====== The input ======

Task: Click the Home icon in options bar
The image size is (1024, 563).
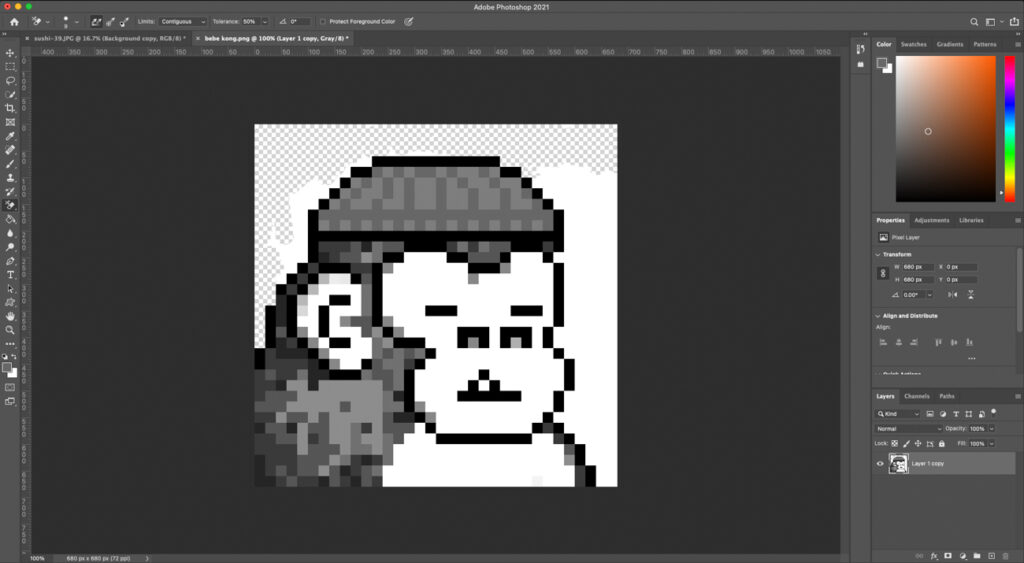Action: (14, 21)
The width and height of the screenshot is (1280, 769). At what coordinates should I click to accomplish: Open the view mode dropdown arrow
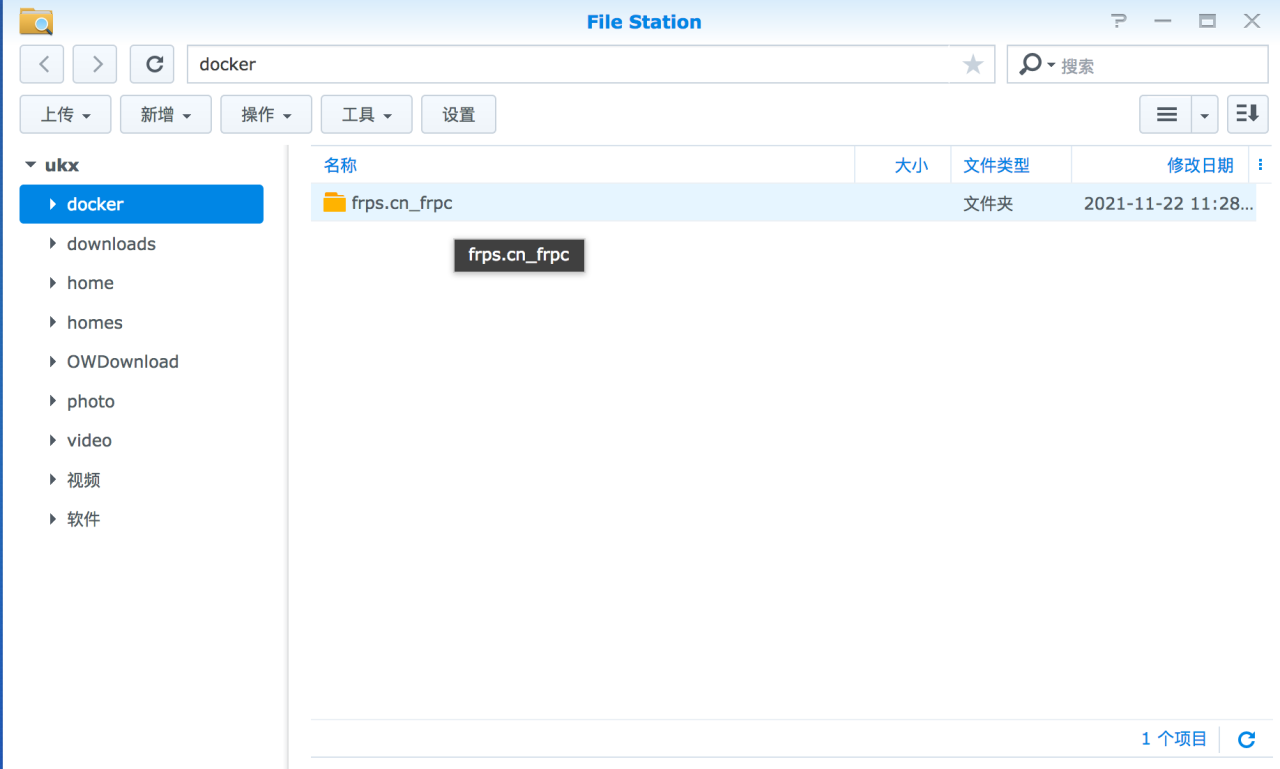pyautogui.click(x=1204, y=115)
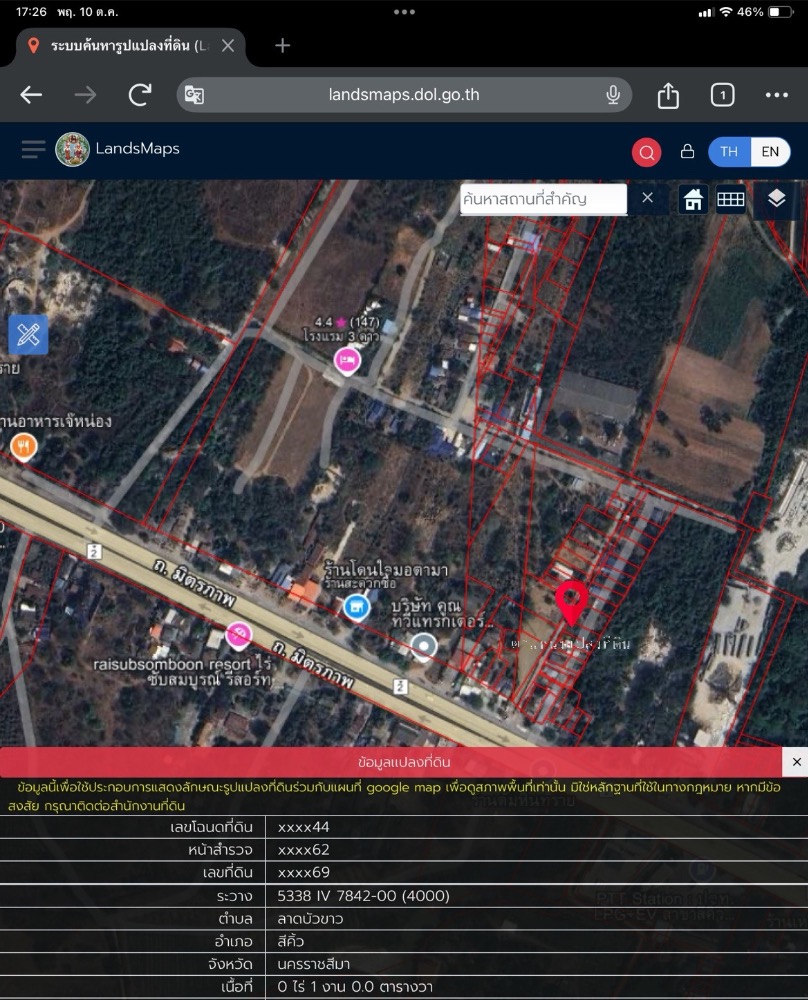This screenshot has height=1000, width=808.
Task: Open the map layers icon
Action: click(777, 199)
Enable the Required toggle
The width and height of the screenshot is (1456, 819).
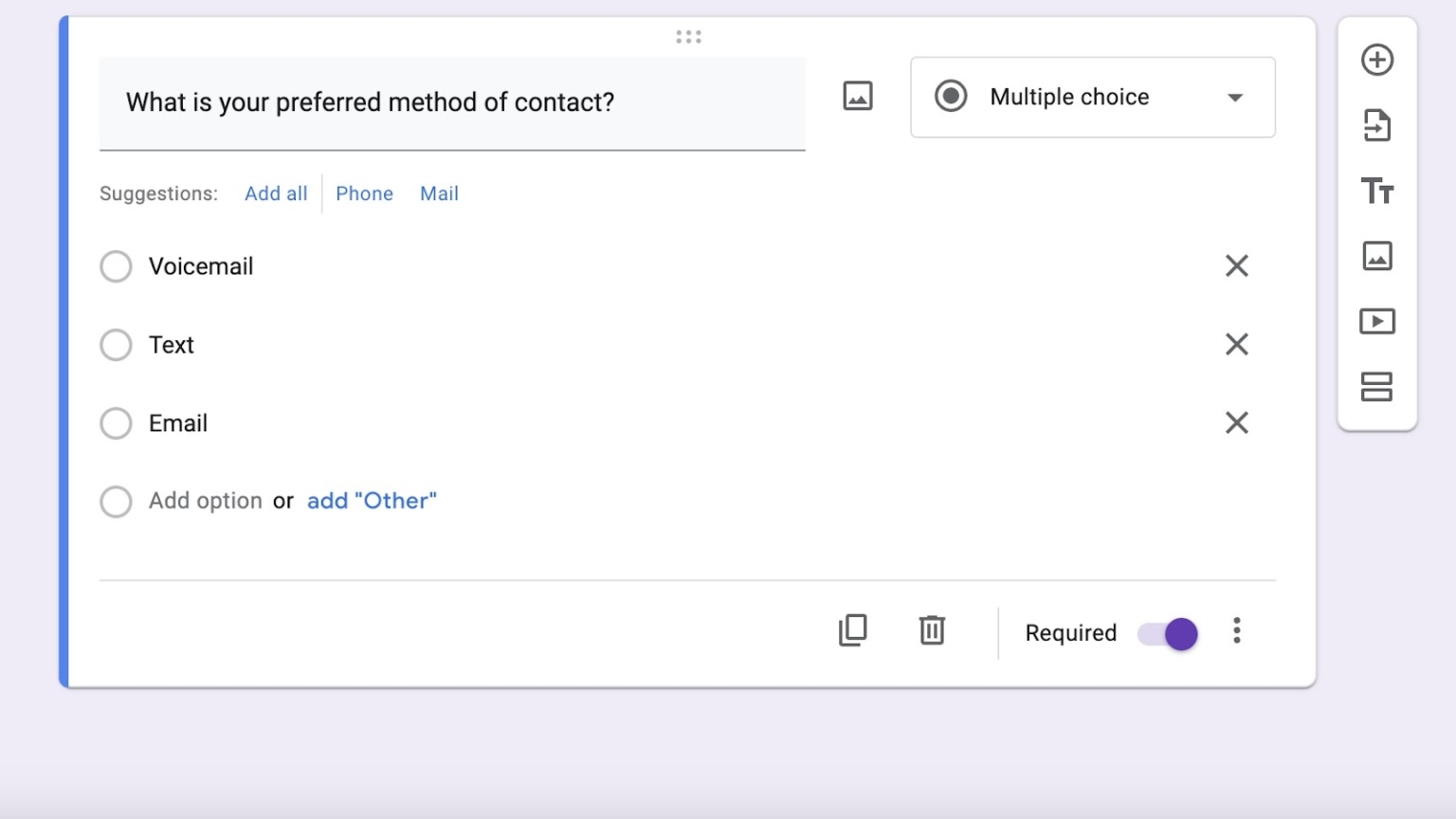click(1166, 633)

======

Type out all of the records exactly, leaving out any picture.

Task: Click the Home icon in options bar
The image size is (1024, 563).
Action: (14, 21)
The width and height of the screenshot is (1280, 769). At what coordinates should I click to accomplish: Open the view mode dropdown arrow
pyautogui.click(x=1204, y=115)
This screenshot has height=1000, width=808.
Task: Open the map layers icon
Action: click(777, 199)
Enable the Required toggle
The width and height of the screenshot is (1456, 819).
click(1166, 633)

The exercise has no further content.